Integration of the Front-end Access Management system into the pilot architectures

By April 14, 2022May 24th, 2022Insights

The Front-end Access Management (FEAM) system will be deployed at each of the four pilot locations. The four pilots are the smart home in Greece, the prosumer cell operation in Hungary, the connected car in Spain and the drone operation in France.

In all the four cases the core security functions, the hosting of the users’ secure elements, chip cards, and their secure applications, will be provided by a card farm.

The card farm will have a multireader – this device is also a development of the IoTAC project – which will host 16 JAVA chip cards each storing seven IoTAC user secure applications. All in all, this architecture will be able to serve more than 100 users and if necessary, the number of deployed multireaders can be increased, the operation is flexibly scalable.

Although the four pilots will be located at four different geographic locations and will have completely independent architectures, one single card farm, which is a multi-tenant cloud-based operation, will provide security services for all of them. This operation will be maintained and supported by ATOS Hungary.

The Management modules of the four FEAM services will initially be run remotely from the architecture of SafePay. Four independent modules, one for each operation, will be installed and configured. Initially these modules will not be integrated with the legacy architecture of the pilot services. Their databases, in terms of available functions, operations, the list of users and their privileges will be populated manually. In the second pilot cycle some deeper level of integration may be possible, but it is not a major target of the exercise.

Figure 1: FEAM Architecture

The Management module is the FEAM component which establishes the link between the local pilot operations and the card farm. The four Management modules will be registered with the card farm, each of them will have a number of secure elements allocated, and these dedicated chip cards will be assigned to their respective users.

It is the Resources server, or Gateway module of FEAM which must be deployed locally at each of the pilot locations. It is also possible to have more than one Gateways for any of the pilot operations should the architecture require more than one access points. The Management module will remotely configure and manage the Gateway(s) which belong(s) to its specific operation. Configuration comprises key exchanges and the generation of certificates, while the operation covers the synchronisation of operating constrains and the collection of service logs.

In the first pilot cycle each FEAM Gateway module will be running on local servers connected through an API to the secure internet gateway of the pilot operation, while in the second phase of the operation, a tighter integration is foreseen, and the modules will be hosted by the gateway device itself.

As FEAM will become an integral part of the pilot architectures and operations some level of integration will be inevitable.

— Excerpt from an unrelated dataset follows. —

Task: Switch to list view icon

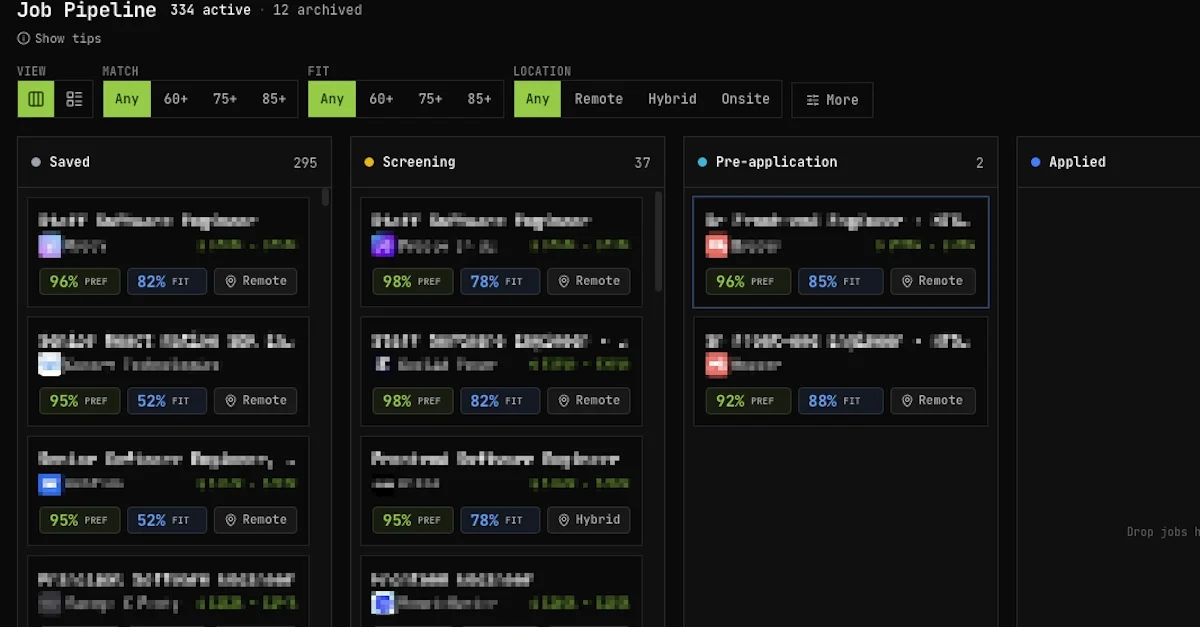Action: click(74, 99)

On the front-end, user side, the legacy service application (we call it Host application) must be integrated with the FEAM Library and they jointly become the FEAM Client. The FEAM Client may be a mobile or desktop application and both will be demonstrated in one or the other pilot operation. The FEAM library has the task to perform all the FEAM specific functions on the user side. It should receive the original command from the Host application, which without FEAM would be directly sent by the Host app. to the pilot architecture. The FEAM library then communicates with the Card farm, have the command approved by the user secure application, establishes secure communication with the Gateway module and transmits the command to the Gateway. The FEAM Library also receives a response from the Gateway about the result of the operation, or a content, which it passes on to the Host application. There is an API specification available which describes how the Host application should communicate with the FEAM Library.

At this point we expect that at the back-end the Gateway module just needs to be configured to communicate with the protected system, the pilot architecture. The Gateway will transmit the same message/command to the legacy environment which without FEAM, would have come directly from the Host application. The legacy operation should not be changed at all, should not even realize that a robust security mechanism has been integrated into the overall operation.